_Recorded information_

--*--

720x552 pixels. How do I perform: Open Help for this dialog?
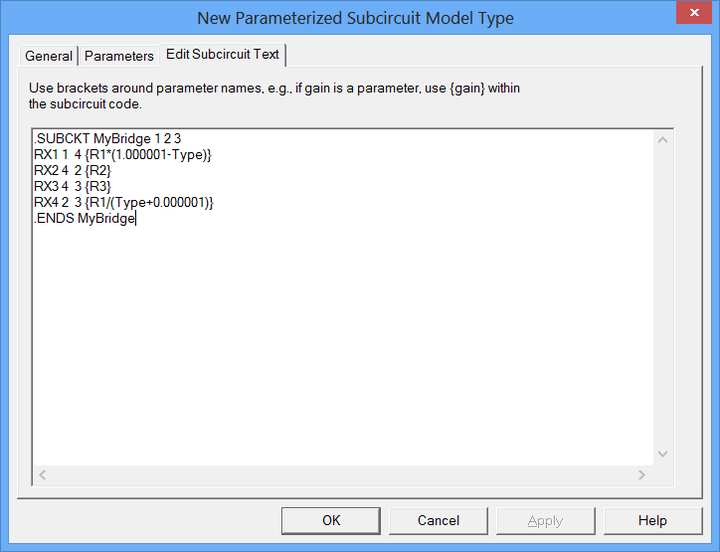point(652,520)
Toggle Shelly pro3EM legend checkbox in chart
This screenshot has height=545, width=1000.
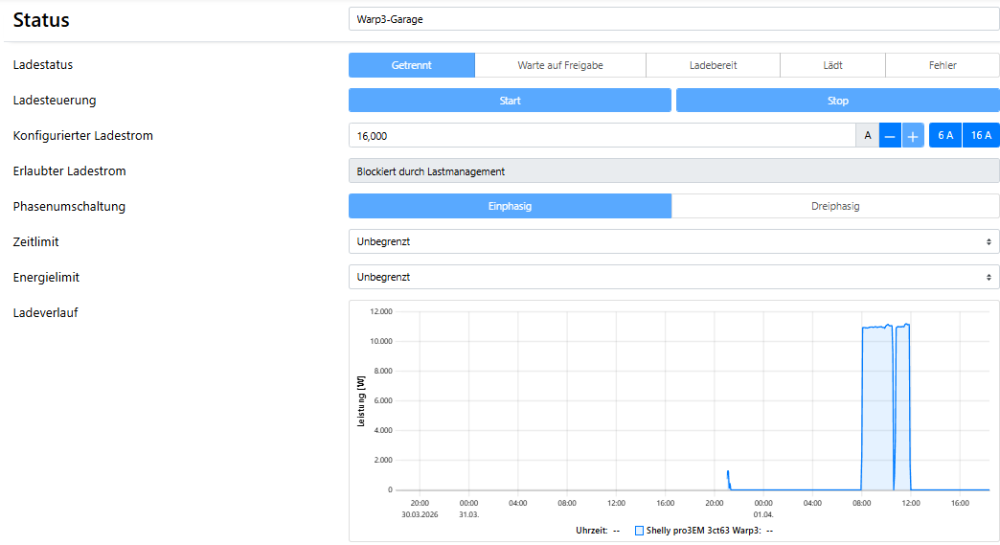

--*--

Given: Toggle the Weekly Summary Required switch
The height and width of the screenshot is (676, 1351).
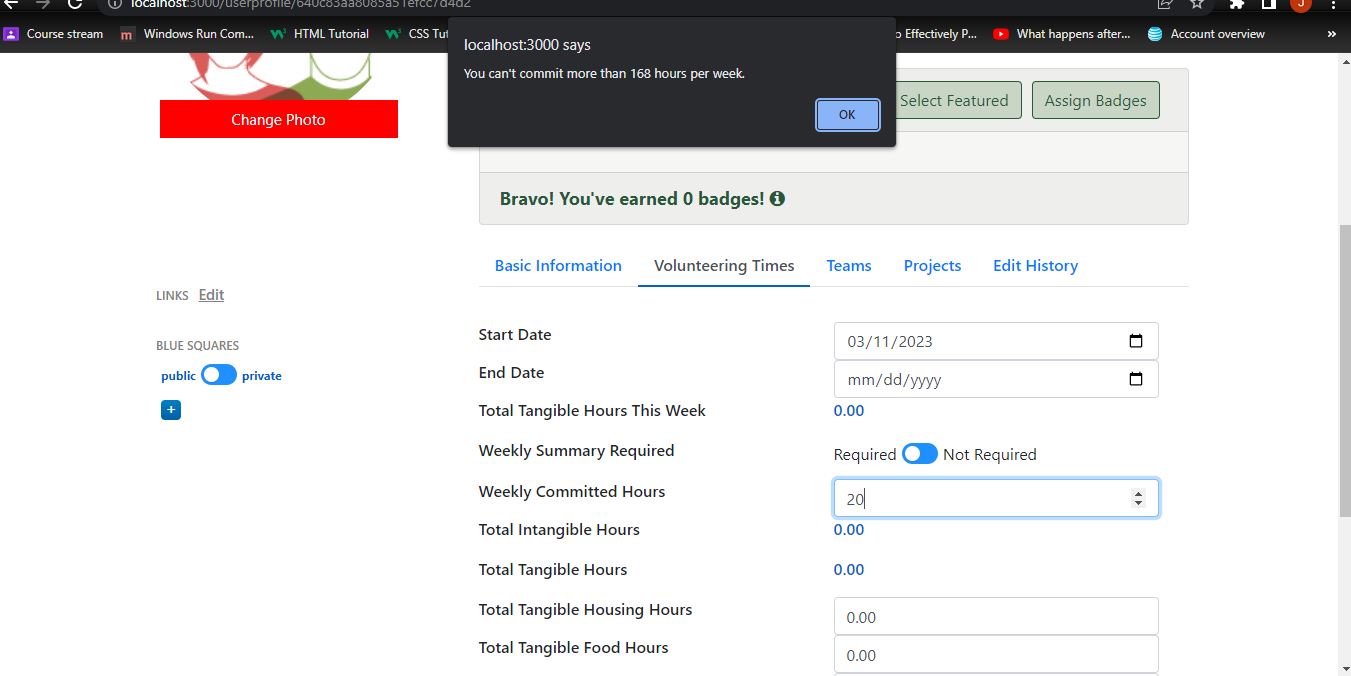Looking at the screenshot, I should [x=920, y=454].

--*--

_The task_
Please give the count of lines above with "Toggle", nothing else.

_Answer section_
2